The players association charges that the Dodgers have violated the collective bargaining agreement, specifically Section 11-A, which says, " . . . a player may be subjected to disciplinary action for just cause by his club, league, or the commissioner. Therefore, in grievances regarding discipline, the issue to be resolved shall be whether there has been just cause for the penalty imposed."

"Our position is that the fine was unjust," said Nancy Broff, counsel for the players association. "The fine went beyond the power of the Dodgers."

The Dodgers believe "we acted properly and will respond accordingly," according to Bob Walker, team counsel.

Walker had neither heard of nor seen the grievance. "Frankly, I didn't know what they'd do," he said.

The Dodgers have 10 working days to respond to the grievance. Broff expects that the team will not rescind the fine.

The grievance then would go to the owners' Player Relations Committee. Broff does not believe that the PRC will overturn the fine.

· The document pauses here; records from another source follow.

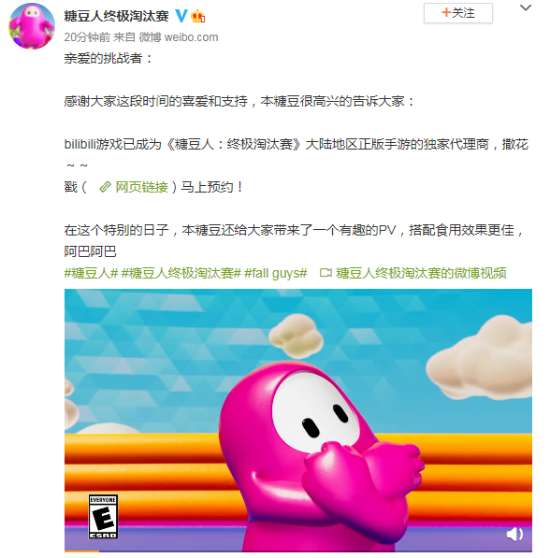Open the 糖豆人终极淘汰赛 profile avatar
Image resolution: width=550 pixels, height=558 pixels.
coord(32,26)
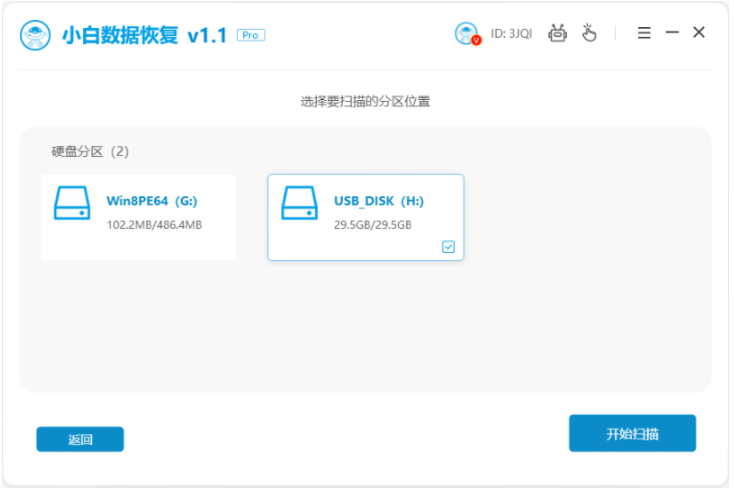The width and height of the screenshot is (734, 492).
Task: Click the Xiaobai app logo icon
Action: (35, 35)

The final step in the grievance process is arbitrator Raymond Goetz, who hears disputes between players and the owners.

A decision by Goetz would not be forthcoming for several months. "The Howe case won't be settled for a long time because we have a backlog of other grievances," said Broff. "We can't get to this one yet."

Broff also noted that the hearing before the arbitrator requires free schedules for Goetz, the lawyers for both sides, and the witnesses. "It will be difficult to schedule," Broff said.